Regents previously said that 17 women reported sexual or domestic assaults involving 19 players, including four alleged gang rapes, since 2011. Those numbers are different than those given in a recent Title IX suit, which said that football players committed 52 acts of rape, including five gang rapes, by 31 different football players in four years. Now consider both sets of numbers knowing that Pepper Hamilton was doing a “stress test.” Even the recent court filing from Baylor adds some fudging, now saying it’s “at least” 17 women and “at least” 19 football players.
But perhaps most hypocritical is how Baylor continues to insist that it simply could not release these details because of an extensive list of concerns: respect for the privacy of the victims, student privacy laws, the Violence Against Women Act, Title IX, confidentiality requirements, confidentiality assured by Pepper Hamilton, and Baylor’s “confidentiality guidelines.” What Baylor leaves is that, even if you believe them on those points, they just threw them all out the window to protect their own asses in a civil suit that—if they wanted to—they could settle without responding to it publicly in ever-increasing detail.
Privacy is a concern, it seems, until it’s in Baylor’s best interest to throw it away. They even go so far as to argue this is them righting a wrong because “it would have been irresponsible for the Board to allow Coach Briles’ supporters to continue polluting the record.” Briles, though, never could have done that if they would have been honest in the first place. Instead, when a civil suit is on the line, suddenly Baylor magically found a way to discuss the details without violating any privacy laws.

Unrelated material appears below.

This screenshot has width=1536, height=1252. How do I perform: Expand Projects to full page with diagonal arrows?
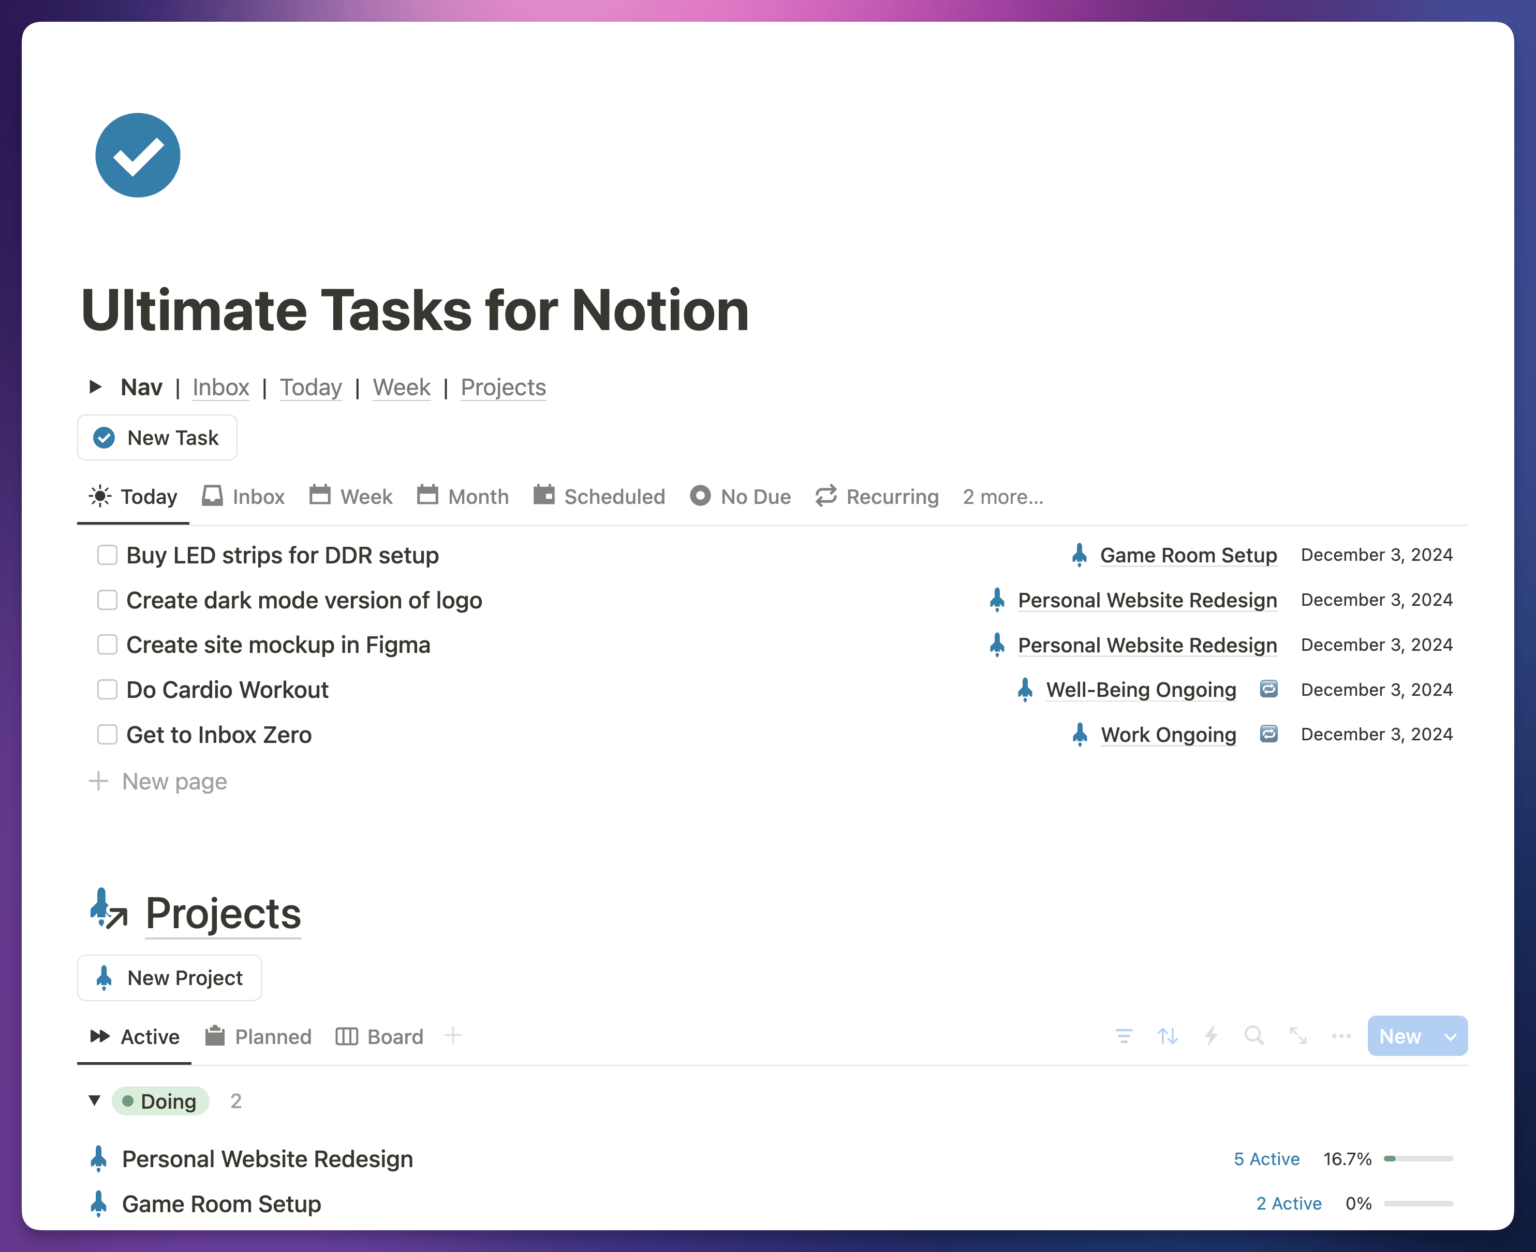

At no point does the document say what the regents knew; in fact, their own actions are remarkably absent. It says a “small number” of regents resisted firing Briles and others, but never says who or why. It doesn’t explore why Pepper Hamilton only did a “stress test” and not a full investigation of how many women were raped at Baylor and how accusations were treated. It doesn’t say say why the regents managed to never produce a single piece of paper on the entire investigation, a convenient way of burying one of the biggest college athletic scandals in recent history.
The document, when it comes to the regents, still has a sense of revisionist history about it, even making this claim at one point: “In many quarters, the Board received praise for its bold actions.” Later, it says “Many in the national media recognized the Board’s decisions in May were part of a larger cultural shift that had finally reached Baylor after roiling other campuses for years.” That seems to be a polite way of saying that rules that told campuses they were federally mandated to investigate reports of sexual assault went ignored at Baylor longer than at other universities. (Or perhaps they don’t read Deadspin.) Reading the latest court filing is, in some ways, like reading the first Baylor report; central to both is an apparent effort to convince you that the regents know nothing, see nothing, and ask nothing.
This is not to take away from what they revealed, which is horrifying. This is not to say that Briles, Ken Starr (yes, that Ken Starr), and everyone around them didn’t deserve to be gone. Be as disgusted as you please at the claim that a booster told them, “If you mention Baylor’s mission one more time, I’m going to throw up ... I was promised a national championship.” If you grew up in college football country, that quote will ring true. But what has been revealed is, still, not enough. Baylor might say that they wanted to “place its focus on the future rather than dwell on the tragedies of the past,” but they leave another cliché unmentioned: Those who don’t remember the past are doomed to repeat it.
By never telling the full truth, Baylor has weaponized the facts, which are being used and will be used on its own terms and to its own advantage. Or perhaps Baylor will never release enough, because to do so would require one of the most Christian acts of all—repentance.